Saved data entries:
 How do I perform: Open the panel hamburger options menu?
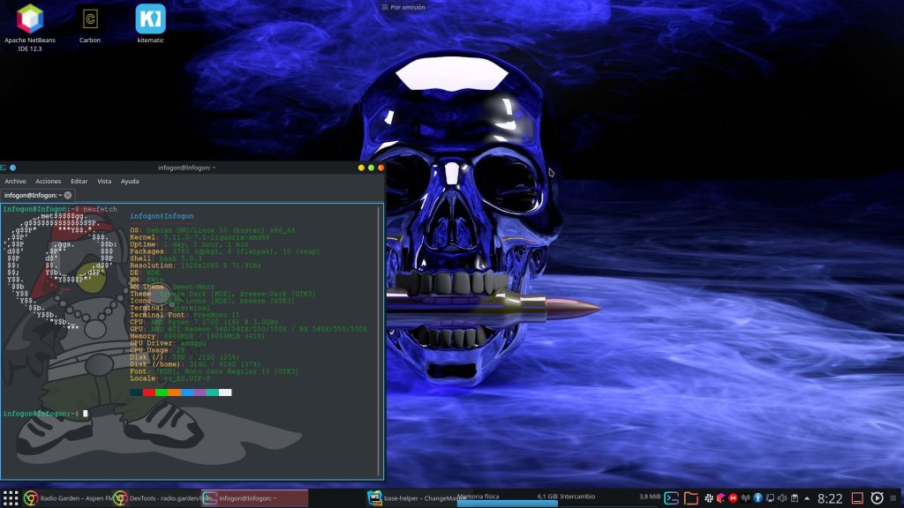coord(893,498)
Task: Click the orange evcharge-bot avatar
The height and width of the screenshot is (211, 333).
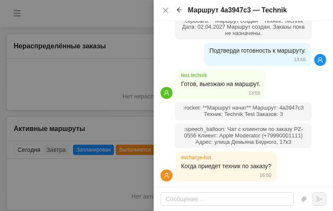Action: (x=167, y=175)
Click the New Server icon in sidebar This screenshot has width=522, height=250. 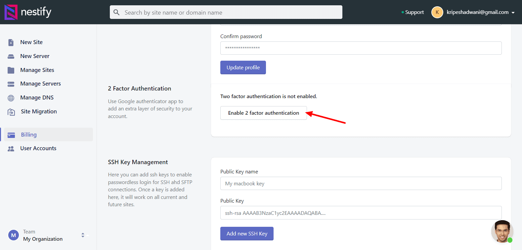coord(11,56)
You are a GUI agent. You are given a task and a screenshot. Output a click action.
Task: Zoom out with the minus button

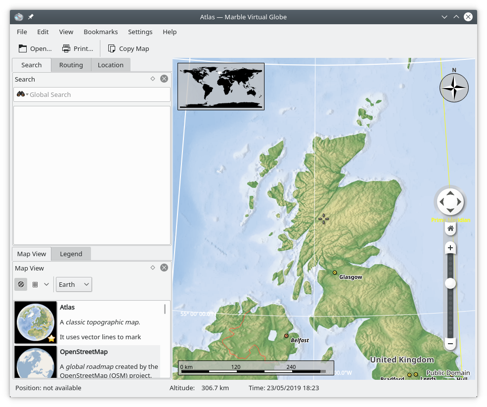(450, 343)
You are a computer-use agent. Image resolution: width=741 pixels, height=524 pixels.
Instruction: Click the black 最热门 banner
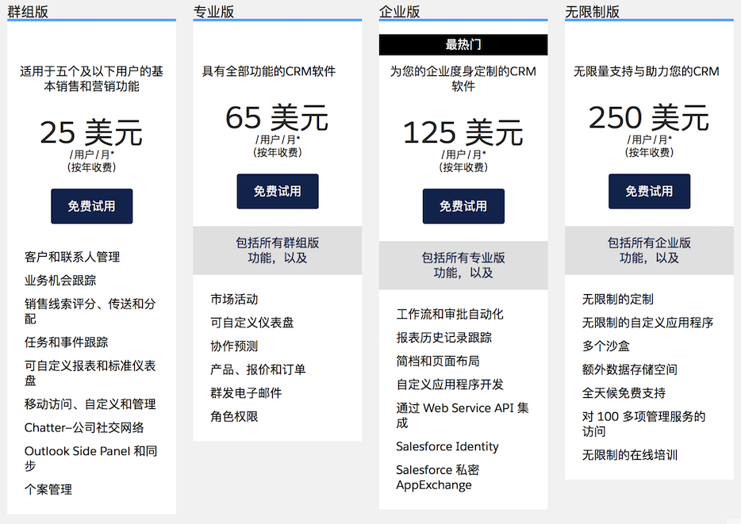click(x=463, y=45)
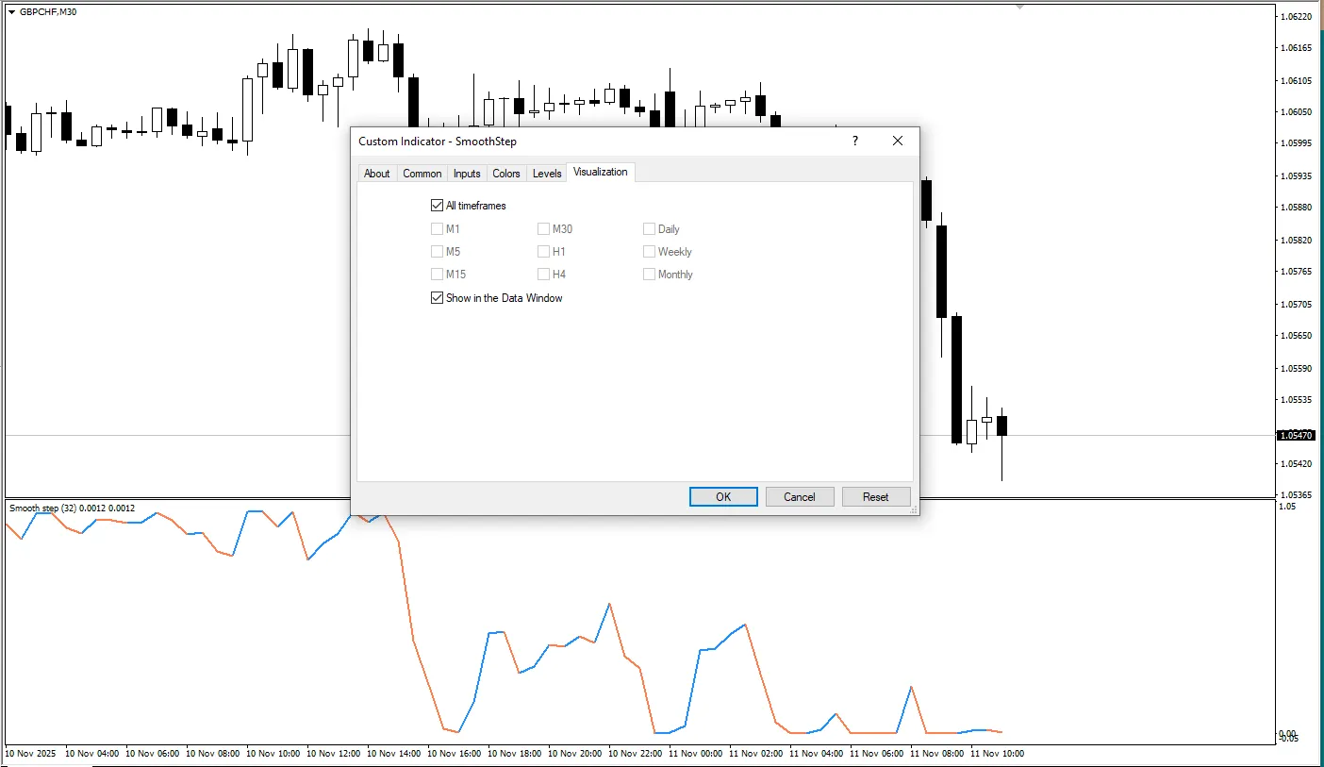The image size is (1324, 767).
Task: Select the M1 timeframe checkbox
Action: 437,229
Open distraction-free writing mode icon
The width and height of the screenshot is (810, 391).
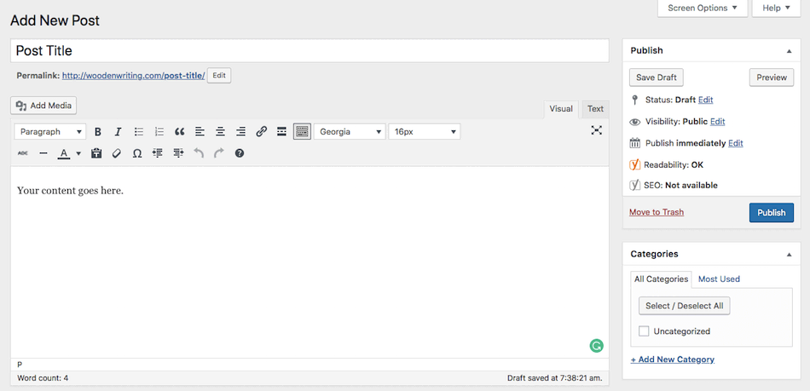[597, 130]
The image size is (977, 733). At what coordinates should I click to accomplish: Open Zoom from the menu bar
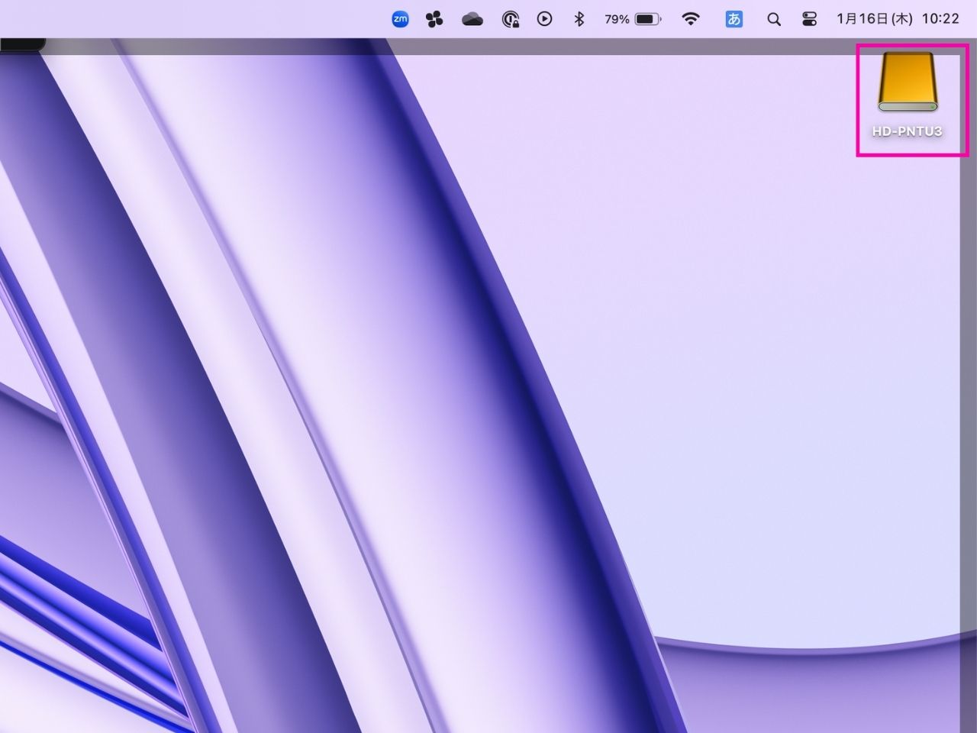[400, 19]
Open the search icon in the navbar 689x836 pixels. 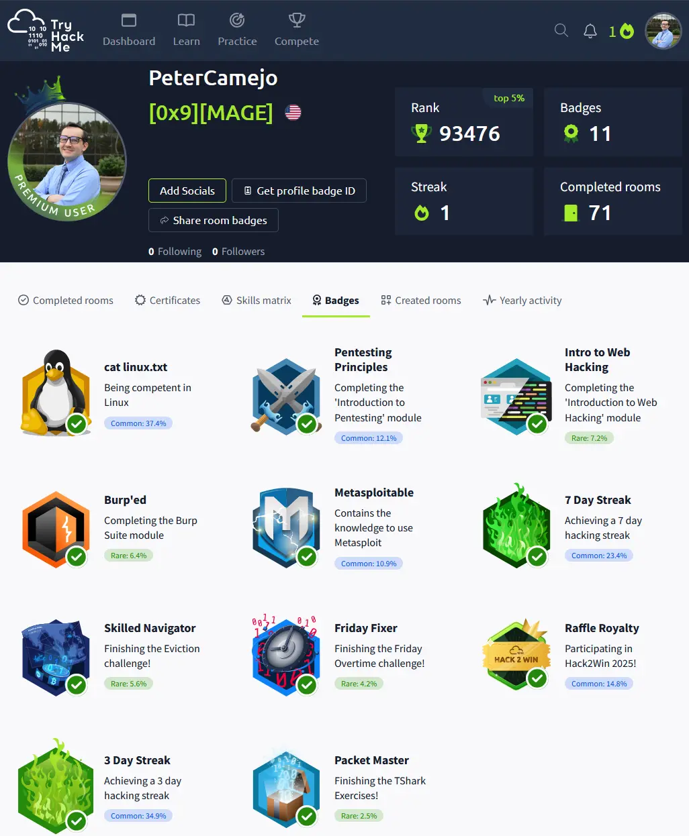[x=561, y=30]
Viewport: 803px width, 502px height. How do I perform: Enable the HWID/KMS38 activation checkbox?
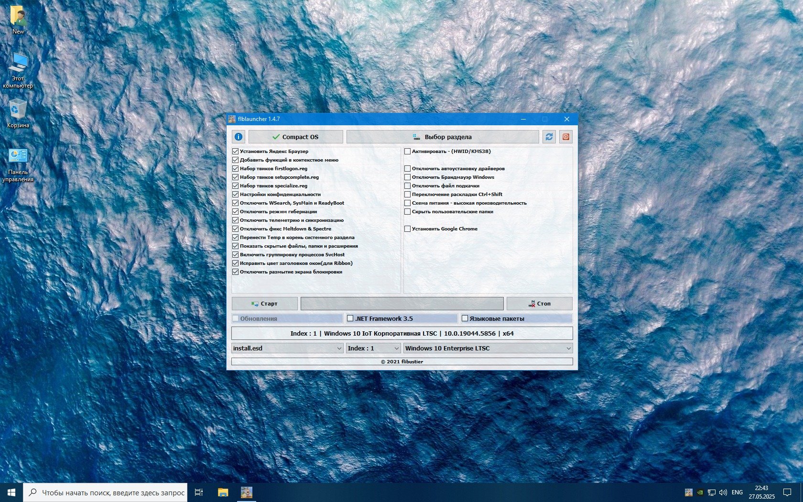(408, 152)
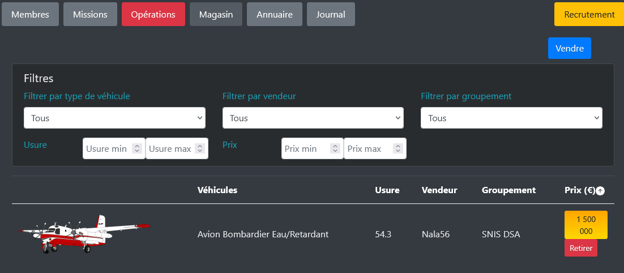This screenshot has height=273, width=624.
Task: Sort by the Usure column header
Action: pos(387,190)
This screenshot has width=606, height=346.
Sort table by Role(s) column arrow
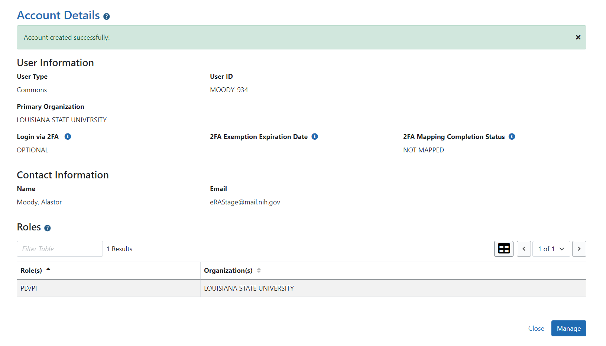48,269
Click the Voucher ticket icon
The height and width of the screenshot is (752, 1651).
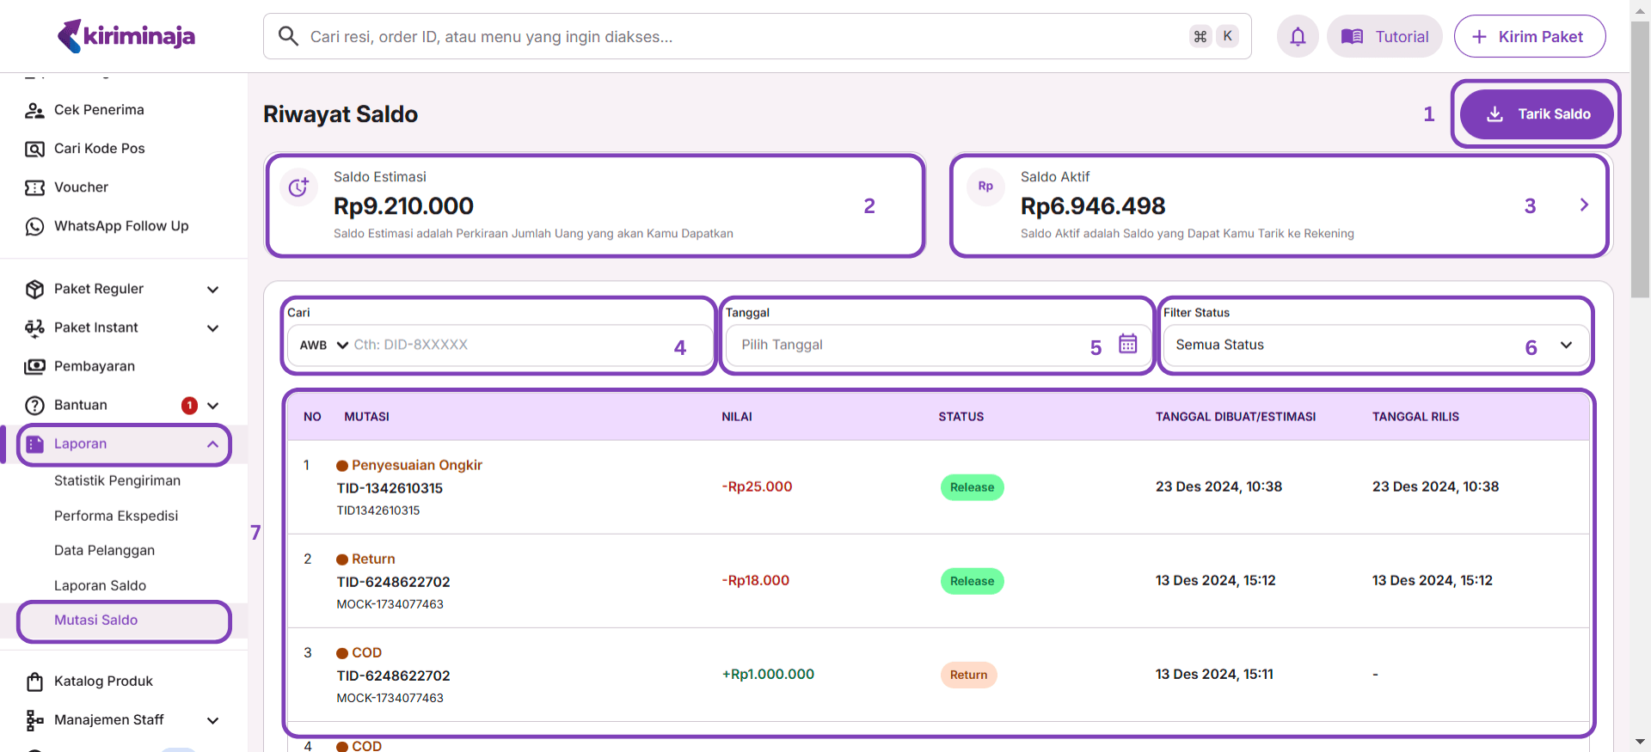(x=34, y=187)
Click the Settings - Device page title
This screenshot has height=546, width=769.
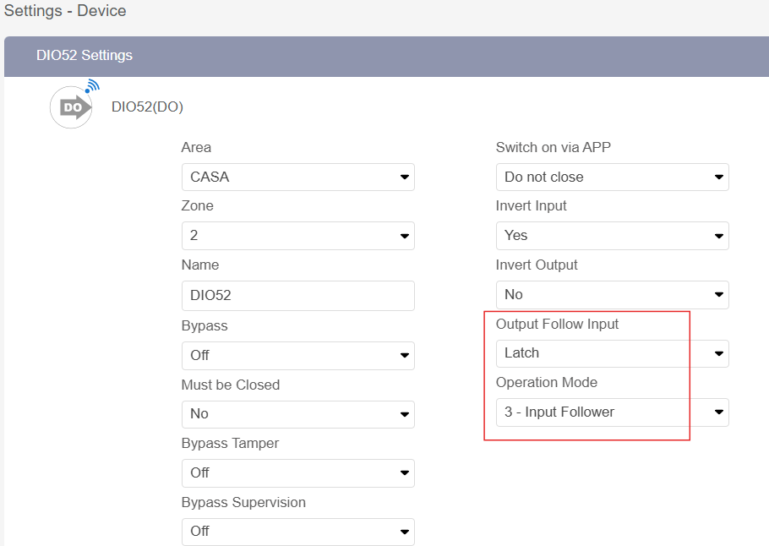[65, 12]
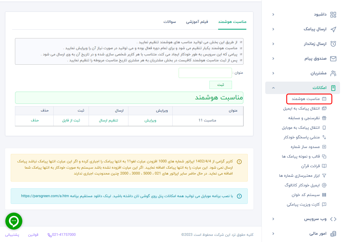Click the ویرایش link for مناسبت 11
342x242 pixels.
[150, 121]
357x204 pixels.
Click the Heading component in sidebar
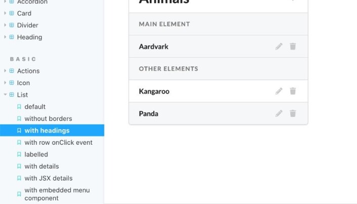coord(29,37)
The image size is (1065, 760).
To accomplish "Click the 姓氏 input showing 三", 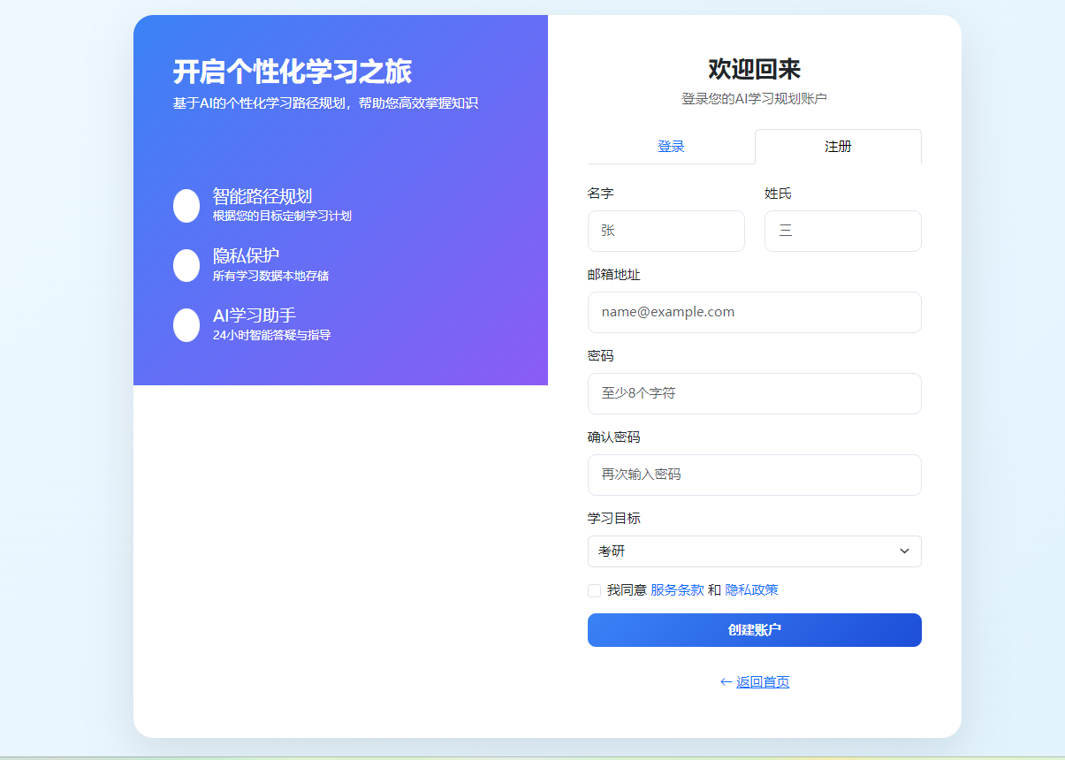I will coord(842,231).
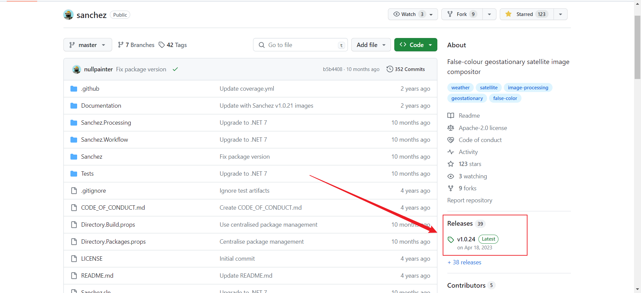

### Task statement
What lines in the data above contain the word "agent"? Copy them all.

### Task response
You are a GUI agent. You are given a task and a screenshot. Output a click action.
You are a computer-use agent. Image resolution: width=741 pixels, height=524 pixels.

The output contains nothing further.